[Source passage — start]
It takes more than study and perfection to make motion preservation better for all patients.
At least one of the reasons I work hard as a physician in the field of spinal disorders and motion preservation surgeries is because of my personal experience as a patient. I’ve had eight back and neck surgeries over 15 years, and I am driven to understand more about the surgeries and therapies I prescribe to my patients.
Of course, most of my patients only have one or two surgeries over the same period. That’s because most of my patients have spines that are in a lot better condition than mine. I’ve had two spinal fusions and five artificial discs to help me keep moving. Naturally, I’m interested in learning as much as I can about what else I can do for my patients and myself. I’ve become an enthusiastic advocate for artificial disc replacement surgery. And I also work on clinical research to help develop new artificial discs and supportive surgical procedures.
I have been fortunate enough to be selected as a principal investigator for several groundbreaking studies that have helped new implants gain FDA approval. The latest of these studies was completed more than a year ago on the M6-C artificial cervical disc. It’s a new disc design that I believe does a better job of mimicking the motion dynamics of natural spinal discs. FDA approval was finally granted earlier this month.
[Source passage — finish]
[Material supplied — start]
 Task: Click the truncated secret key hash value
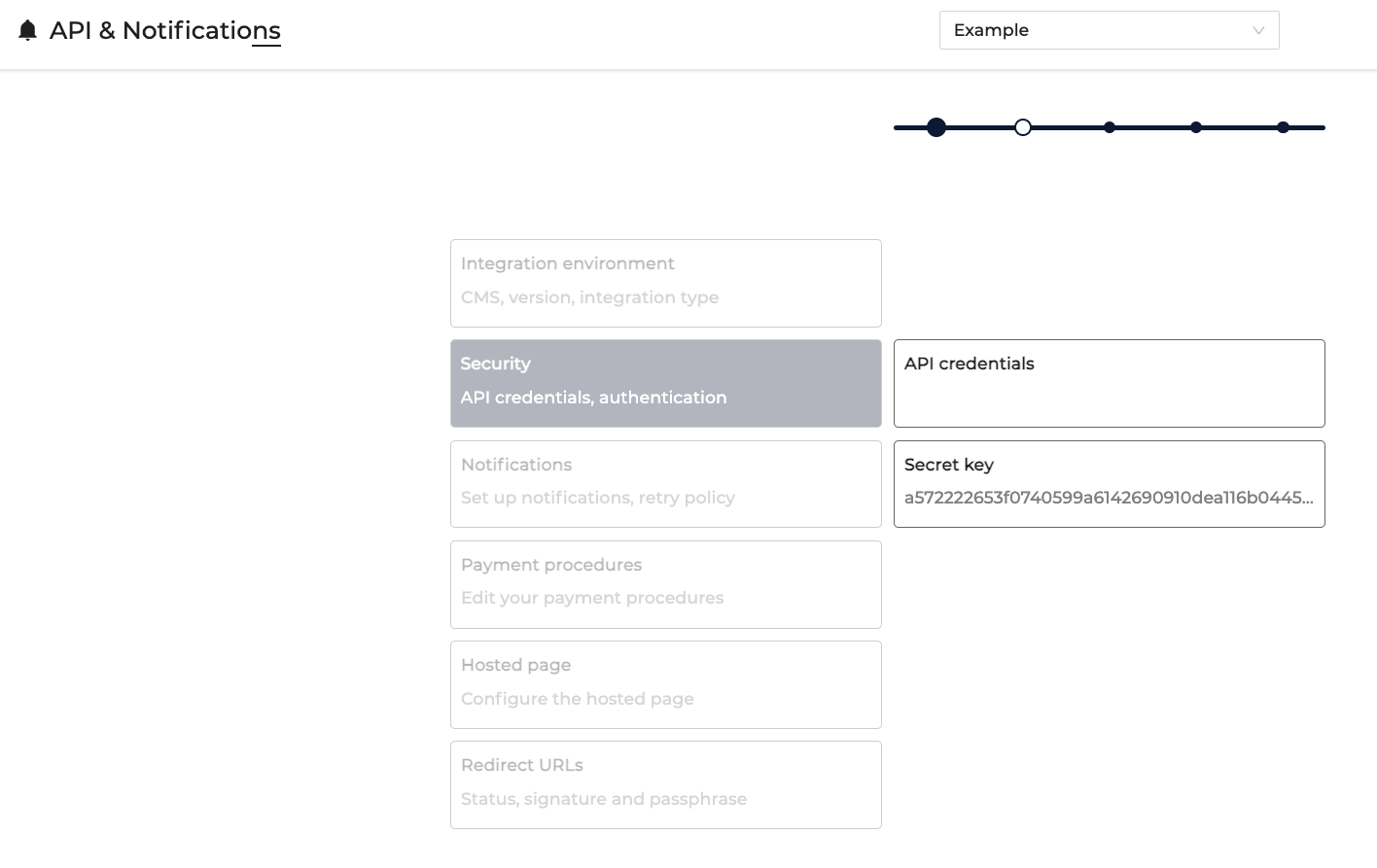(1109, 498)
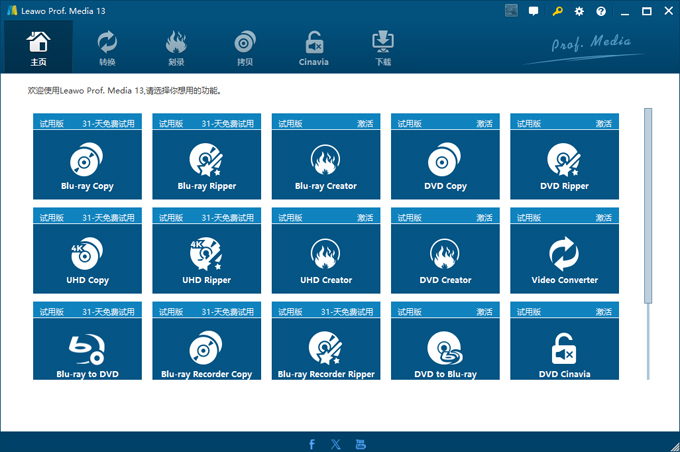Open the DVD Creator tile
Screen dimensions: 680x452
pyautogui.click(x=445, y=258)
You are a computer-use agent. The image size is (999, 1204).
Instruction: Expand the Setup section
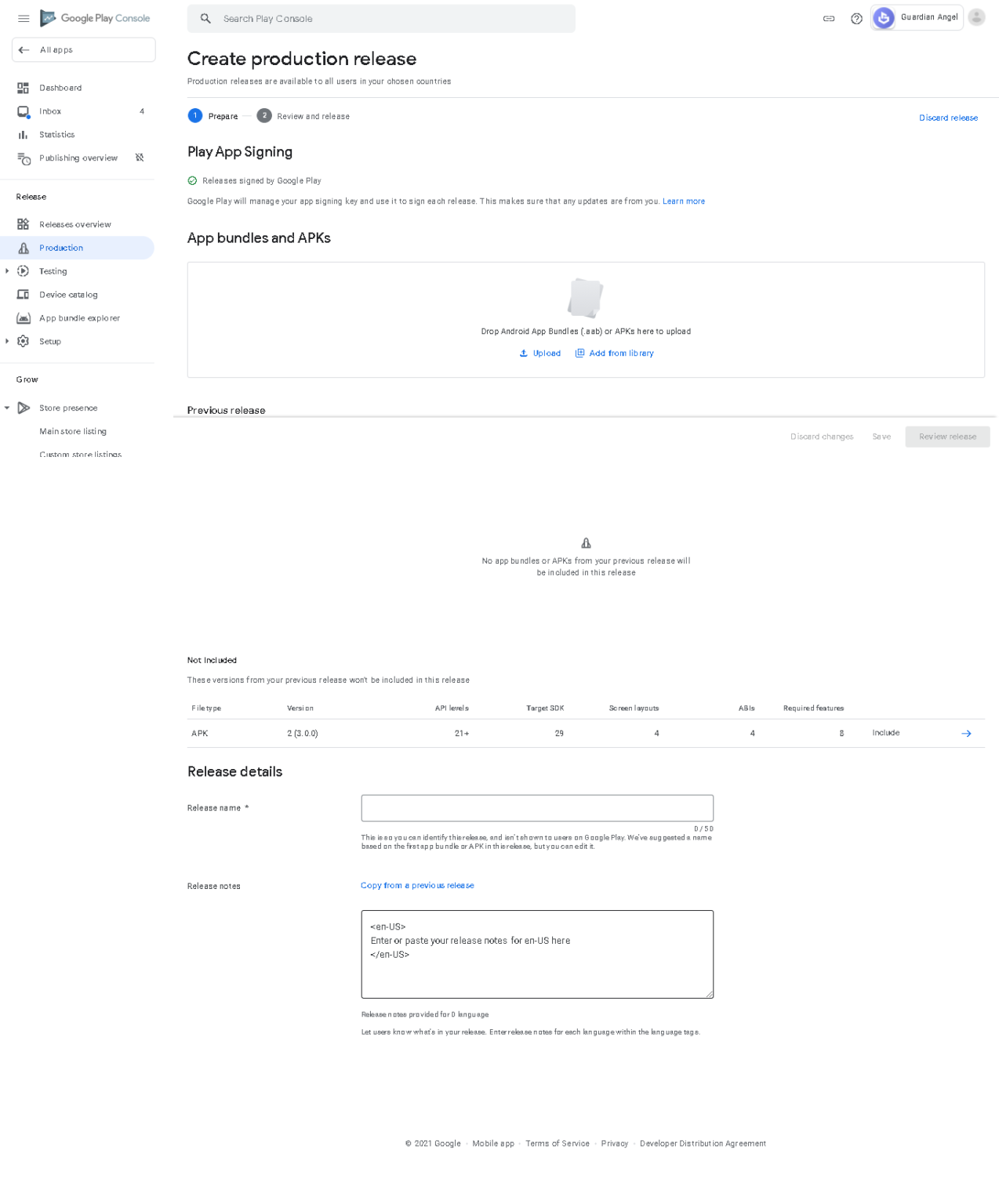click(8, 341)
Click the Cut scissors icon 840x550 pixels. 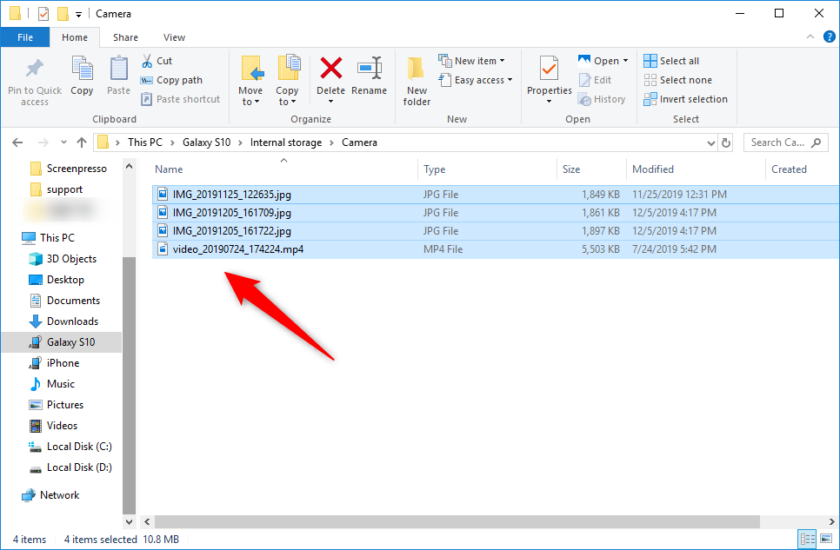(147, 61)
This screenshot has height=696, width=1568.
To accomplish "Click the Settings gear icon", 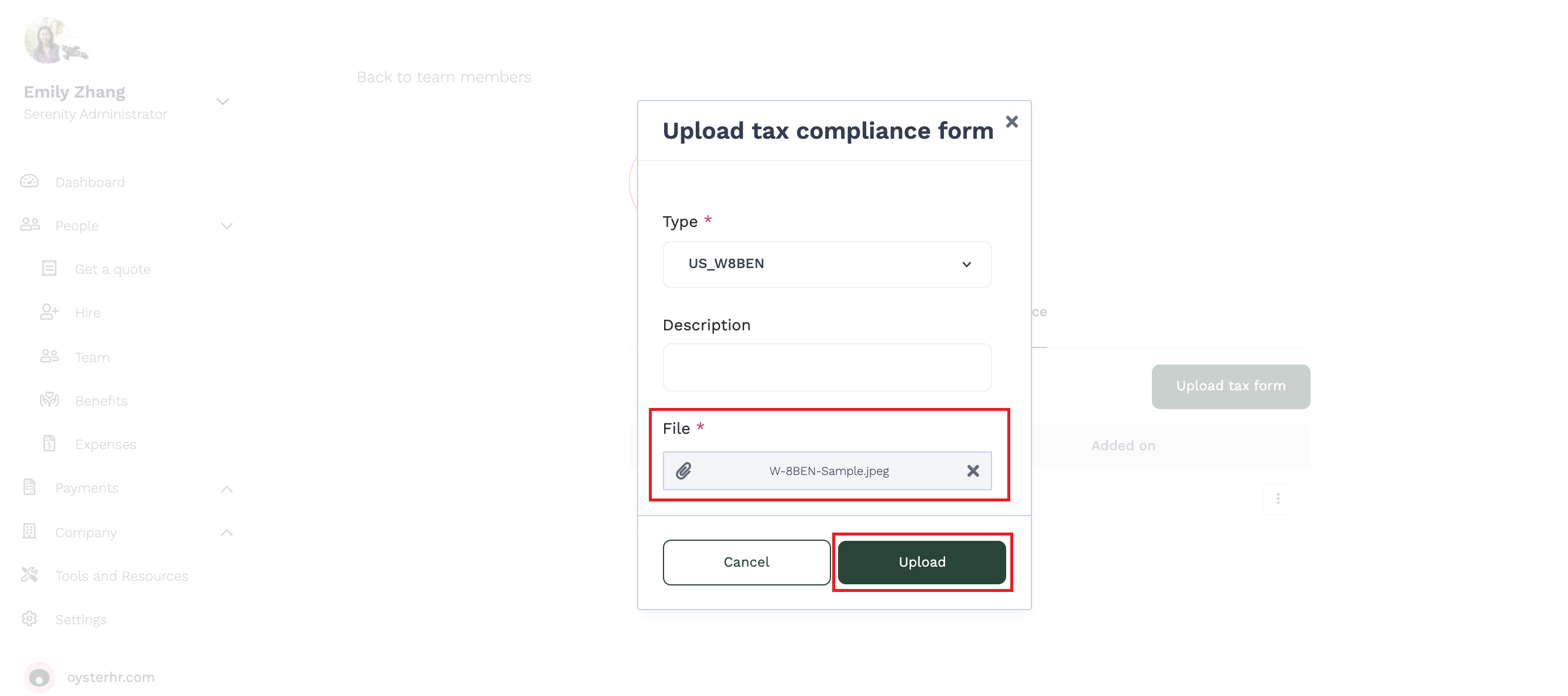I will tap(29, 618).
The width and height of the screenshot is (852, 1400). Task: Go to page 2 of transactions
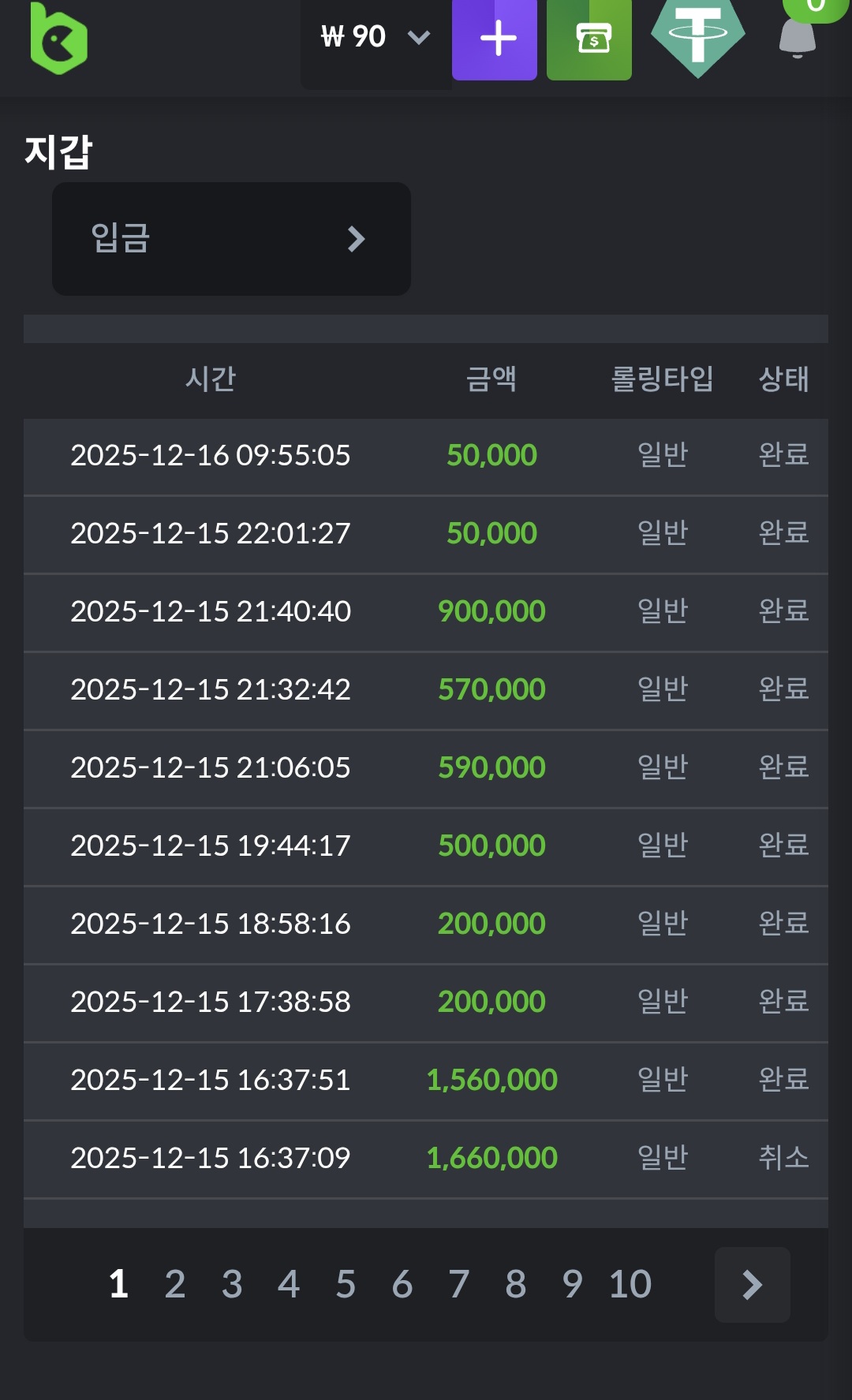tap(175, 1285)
[Material supplied — finish]
- Problem statement -
In the passage on motion preservation surgery, list each number the writer gives about their own surgical history, along with what it counts. The data was drawn from a different source than the passage.

- Solution for this task -
- Eight: back and neck surgeries
- 15: years over which those surgeries took place
- Two: spinal fusions
- Five: artificial discs